Reputation: 21
How it's possible to load something at the start of the system? I`m not have a "main" where my program starts !?
Upvotes: 0
Views: 1013
Reputation: 134
You could write a class that implements ServletContextListener.
public class MyContextListener implements ServletContextListener {
@Override
public void contextInitialized(ServletContextEvent event) {
//stuff that happens when server is started
}
@Override
public void contextDestroyed(ServletContextEvent event) {
//stuff that happens when server is turned off
}
}
Then you would just add this to your web.xml file as child to the web-app element.
<listener>
<listener-class>com.mypackage.MyContextListener</listener-class>
</listener>
Upvotes: 0
Reputation: 1196
generally, the jersey is built by maven. So, when you execute the maven command, there's a initialized project generated.

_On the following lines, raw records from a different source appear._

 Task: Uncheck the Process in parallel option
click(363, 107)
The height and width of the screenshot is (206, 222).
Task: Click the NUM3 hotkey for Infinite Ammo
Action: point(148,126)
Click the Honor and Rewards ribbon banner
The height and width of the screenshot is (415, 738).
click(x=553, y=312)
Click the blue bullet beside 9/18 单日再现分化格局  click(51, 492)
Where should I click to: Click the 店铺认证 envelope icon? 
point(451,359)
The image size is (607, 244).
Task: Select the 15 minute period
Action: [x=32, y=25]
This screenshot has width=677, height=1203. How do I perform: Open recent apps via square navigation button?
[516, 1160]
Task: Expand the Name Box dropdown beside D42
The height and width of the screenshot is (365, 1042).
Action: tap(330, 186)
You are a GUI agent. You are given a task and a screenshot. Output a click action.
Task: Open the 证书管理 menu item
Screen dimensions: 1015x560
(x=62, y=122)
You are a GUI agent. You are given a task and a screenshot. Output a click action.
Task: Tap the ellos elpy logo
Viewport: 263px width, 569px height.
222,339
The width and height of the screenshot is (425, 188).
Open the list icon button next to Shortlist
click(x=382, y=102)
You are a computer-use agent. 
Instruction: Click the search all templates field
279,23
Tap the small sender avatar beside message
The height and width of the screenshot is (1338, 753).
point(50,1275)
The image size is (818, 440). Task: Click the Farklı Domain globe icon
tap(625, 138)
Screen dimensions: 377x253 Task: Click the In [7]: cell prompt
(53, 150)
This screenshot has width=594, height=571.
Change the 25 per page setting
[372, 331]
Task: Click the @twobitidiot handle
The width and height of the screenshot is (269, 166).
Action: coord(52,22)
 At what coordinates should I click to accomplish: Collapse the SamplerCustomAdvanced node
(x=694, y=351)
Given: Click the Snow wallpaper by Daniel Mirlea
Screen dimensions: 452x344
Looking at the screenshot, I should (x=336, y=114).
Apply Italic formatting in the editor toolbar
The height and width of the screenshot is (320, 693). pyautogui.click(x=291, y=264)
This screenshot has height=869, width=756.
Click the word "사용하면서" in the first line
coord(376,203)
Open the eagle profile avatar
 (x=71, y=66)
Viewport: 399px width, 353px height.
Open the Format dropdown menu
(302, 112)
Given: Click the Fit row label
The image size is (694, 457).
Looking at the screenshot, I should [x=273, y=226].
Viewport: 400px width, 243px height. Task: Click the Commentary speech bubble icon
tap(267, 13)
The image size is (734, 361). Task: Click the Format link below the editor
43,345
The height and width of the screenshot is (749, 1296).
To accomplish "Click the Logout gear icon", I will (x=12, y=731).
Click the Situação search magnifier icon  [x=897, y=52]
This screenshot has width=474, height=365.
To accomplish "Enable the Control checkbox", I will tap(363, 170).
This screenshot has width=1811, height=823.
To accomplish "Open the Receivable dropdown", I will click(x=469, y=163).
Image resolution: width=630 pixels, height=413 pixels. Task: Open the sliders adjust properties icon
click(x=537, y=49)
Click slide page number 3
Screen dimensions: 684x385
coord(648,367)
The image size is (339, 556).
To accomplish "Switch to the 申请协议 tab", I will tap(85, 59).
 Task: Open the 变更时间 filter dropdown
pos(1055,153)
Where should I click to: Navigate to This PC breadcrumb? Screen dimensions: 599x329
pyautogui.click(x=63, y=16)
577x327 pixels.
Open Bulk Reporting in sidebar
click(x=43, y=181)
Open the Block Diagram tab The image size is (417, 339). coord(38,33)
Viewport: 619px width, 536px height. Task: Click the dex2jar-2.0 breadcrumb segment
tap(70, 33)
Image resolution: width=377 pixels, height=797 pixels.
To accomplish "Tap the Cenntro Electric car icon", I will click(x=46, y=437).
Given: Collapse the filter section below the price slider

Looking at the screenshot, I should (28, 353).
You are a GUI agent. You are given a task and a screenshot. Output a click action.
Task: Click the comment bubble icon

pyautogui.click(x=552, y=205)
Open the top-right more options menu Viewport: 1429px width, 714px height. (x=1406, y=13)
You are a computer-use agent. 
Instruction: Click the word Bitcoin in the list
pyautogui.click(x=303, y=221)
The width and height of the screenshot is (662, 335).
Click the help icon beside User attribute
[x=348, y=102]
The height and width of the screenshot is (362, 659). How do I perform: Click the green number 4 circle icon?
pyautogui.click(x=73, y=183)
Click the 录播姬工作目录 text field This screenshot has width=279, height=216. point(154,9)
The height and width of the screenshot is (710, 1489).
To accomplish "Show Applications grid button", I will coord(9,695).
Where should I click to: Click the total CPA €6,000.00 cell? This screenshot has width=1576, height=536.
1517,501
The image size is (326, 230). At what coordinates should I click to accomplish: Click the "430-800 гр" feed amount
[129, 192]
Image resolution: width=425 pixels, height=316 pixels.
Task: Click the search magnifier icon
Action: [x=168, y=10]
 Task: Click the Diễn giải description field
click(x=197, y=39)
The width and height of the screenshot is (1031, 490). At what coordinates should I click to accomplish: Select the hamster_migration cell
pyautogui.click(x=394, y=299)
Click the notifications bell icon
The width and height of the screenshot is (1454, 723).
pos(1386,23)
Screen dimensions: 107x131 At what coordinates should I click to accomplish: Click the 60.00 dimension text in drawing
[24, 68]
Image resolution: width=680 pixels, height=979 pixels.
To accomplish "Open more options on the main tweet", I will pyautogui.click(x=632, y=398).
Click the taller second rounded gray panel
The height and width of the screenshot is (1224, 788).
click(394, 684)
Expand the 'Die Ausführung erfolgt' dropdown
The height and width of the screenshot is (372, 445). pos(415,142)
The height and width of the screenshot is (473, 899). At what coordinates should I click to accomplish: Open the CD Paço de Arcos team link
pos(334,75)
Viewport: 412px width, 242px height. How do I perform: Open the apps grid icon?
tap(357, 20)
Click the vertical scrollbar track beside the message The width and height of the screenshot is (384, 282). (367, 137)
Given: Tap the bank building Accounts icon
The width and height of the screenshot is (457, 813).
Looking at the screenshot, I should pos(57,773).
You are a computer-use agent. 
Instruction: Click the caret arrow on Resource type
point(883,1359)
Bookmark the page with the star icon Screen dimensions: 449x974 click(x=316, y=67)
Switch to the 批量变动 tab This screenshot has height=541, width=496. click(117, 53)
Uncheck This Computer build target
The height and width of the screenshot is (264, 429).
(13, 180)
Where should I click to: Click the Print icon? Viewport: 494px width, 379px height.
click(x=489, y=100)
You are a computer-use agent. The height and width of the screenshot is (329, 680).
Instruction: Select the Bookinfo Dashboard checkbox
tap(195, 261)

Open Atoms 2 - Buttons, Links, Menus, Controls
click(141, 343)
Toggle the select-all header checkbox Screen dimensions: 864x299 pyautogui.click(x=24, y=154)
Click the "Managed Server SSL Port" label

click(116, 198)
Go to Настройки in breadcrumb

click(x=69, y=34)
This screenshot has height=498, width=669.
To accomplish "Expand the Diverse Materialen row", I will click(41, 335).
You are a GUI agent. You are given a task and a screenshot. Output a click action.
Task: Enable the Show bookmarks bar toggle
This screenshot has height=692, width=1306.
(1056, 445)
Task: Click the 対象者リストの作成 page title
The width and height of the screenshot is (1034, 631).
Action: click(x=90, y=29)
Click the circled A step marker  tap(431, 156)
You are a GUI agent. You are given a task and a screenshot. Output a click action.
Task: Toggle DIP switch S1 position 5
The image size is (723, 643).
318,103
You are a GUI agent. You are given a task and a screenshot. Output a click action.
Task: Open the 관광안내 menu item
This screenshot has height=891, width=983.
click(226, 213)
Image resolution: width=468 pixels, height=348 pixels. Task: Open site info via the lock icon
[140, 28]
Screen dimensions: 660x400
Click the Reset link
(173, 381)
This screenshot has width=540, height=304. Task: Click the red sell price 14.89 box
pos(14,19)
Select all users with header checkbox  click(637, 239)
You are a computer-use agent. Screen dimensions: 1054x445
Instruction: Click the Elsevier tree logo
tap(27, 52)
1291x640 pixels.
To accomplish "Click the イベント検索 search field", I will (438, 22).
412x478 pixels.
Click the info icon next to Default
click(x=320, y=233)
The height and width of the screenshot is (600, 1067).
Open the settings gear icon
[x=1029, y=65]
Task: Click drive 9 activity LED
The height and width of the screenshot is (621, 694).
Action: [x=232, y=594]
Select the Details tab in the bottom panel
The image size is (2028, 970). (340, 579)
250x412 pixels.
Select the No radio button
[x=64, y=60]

mvn archetype:generate -DarchetypeArtifactId=jersey-quickstart-grizzly2 \
-DarchetypeGroupId=org.glassfish.jersey.archetypes -DinteractiveMode=false \
-DgroupId=com.example -DartifactId=simple-service -Dpackage=com.example \
-DarchetypeVersion=2.4.1
More info please see: https://jersey.java.net/documentation/latest/index.html
Upvotes: 1
Reputation: 359776
You could use a singleton object defined in Application#getSingletons()
.
public class MyApp extends Application
{
public Set<Class<?>> getClasses()
{
return null;
}
public Set<Object> getSingletons()
{
Set<Object> set = new HashSet<Object>();
Foo foo = /* init foo somehow */;
set.add(foo);
return set;
}
}
From RESTful Java (if you have the book, see p.142):
The
getSingletons()
method returns a list of preallocated JAX-RS web services and@Provider
-annotated classes. You, as the application programmer, are responsible for creating these objects. The JAX-RS runtime will iterate through the list of objects and register them internally. When these objects are registered, JAX-RS will also inject values for@Context
annotated fields and setter methods.